Il ruolo primario ed esclusivo della famiglia etero monogama deve essere salvaguardato. Solo ad essa spetta il riconoscimento di istituto giuridico ovvero il matrimonio. Non possono essere istituiti matrimoni omosessuali in quanto innanzitutto si va a legittimare una forma immorale di unione e perché il concetto stesso che possa esistere un matrimonio omosessuale svilisce la percezione sociale del concetto di matrimonio. Nel caso dei matrimoni omosessuali il danno non è dato dal fatto che la gente assuefatta a considerare quella cosa normale gli prenda la voglia di sposarsi con una persona dello stesso sesso. Il danno è invece che il matrimonio omosessuale suggerisca, e nemmeno tanto sottilmente, che il matrimonio è una semplice unione di due persone che si piacciono finché si piacciono. Questo porta ad un indebolimento del matrimonio e della famiglia: il matrimonio non è solo una unione tra due (e poi perché solo due?!) persone che si piacciono; se la si vede cosi state sicuri che nella vita vi sposerete varie volte finché le vostre possibilità economiche ve lo permettono, causando gravi disagi nei figli. Se non si capisce che il matrimonio è qualcosa di molto più profondo, di unione di un essere con un altro essere ontologicamente simile ma anche diverso (maschio e femmina), se non lo si vede nell'ottica della missione della famiglia e della procreazione, come costruzione di una cellula stabile di un ordine naturale, sociale e divino, allora il matrimonio finisce, è qualcosa di vuoto e formale.
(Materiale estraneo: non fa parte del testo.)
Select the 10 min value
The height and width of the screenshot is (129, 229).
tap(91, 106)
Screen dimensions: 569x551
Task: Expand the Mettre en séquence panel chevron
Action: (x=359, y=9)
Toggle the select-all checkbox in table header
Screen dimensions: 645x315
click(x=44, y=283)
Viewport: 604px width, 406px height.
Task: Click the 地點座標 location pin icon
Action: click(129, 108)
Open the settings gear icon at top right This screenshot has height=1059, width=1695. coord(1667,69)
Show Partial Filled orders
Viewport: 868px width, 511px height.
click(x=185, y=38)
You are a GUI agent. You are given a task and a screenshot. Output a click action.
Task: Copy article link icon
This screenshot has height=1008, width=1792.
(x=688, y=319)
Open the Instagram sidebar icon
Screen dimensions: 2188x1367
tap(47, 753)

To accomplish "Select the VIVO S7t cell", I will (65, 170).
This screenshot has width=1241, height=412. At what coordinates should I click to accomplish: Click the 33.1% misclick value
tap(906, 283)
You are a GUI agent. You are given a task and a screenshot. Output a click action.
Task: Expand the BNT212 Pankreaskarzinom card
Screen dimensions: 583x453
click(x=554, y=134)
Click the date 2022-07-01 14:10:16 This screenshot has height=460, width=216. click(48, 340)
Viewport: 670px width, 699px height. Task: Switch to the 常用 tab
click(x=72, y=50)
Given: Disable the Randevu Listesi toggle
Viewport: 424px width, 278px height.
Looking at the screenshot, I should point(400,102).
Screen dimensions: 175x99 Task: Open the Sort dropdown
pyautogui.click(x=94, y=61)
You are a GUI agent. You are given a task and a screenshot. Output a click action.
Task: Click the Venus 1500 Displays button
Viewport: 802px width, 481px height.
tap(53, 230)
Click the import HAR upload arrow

Attualmente si può divorziare all’infinito e fare figli con infiniti partner diversi e pensare che sia normale e pertanto ci si sente “felici”, “cosi è la vita”.
Anche le adozioni a persone omosessuali sono fuori luogo: non tanto perché si pensa che i figli potrebbero sviluppare una sessualità omosessuale ma piuttosto in quanto verrebbero condizionati a pensare che le pratiche omosessuali sono sullo stesso piano di quelle eterosessuali.
Le persone omosessuali hanno la propria dignità di persona e devono essere pertanto rispettati in quanto persone. E' sbagliato chiedere che l'omosessualità sia illegale: gli omosessuali hanno la loro libertà e possono copulare tra di loro quanto vogliono. Addirittura eventualmente le persone omosessuali possono tutelare certi loro diritti giuridici ed economici di coppia (o persino di gruppo) tramite contratti privati. Questo non è escluso dalla legge che prevede simili strumenti per garantire accordi tra ogni cittadino con altri cittadini. Rivendichiamo solo il diritto di dire che gli atti omosessuali non sono sani e giusti e che i matrimoni omosessuali e le adozioni agli omosessuali sono cose assurde.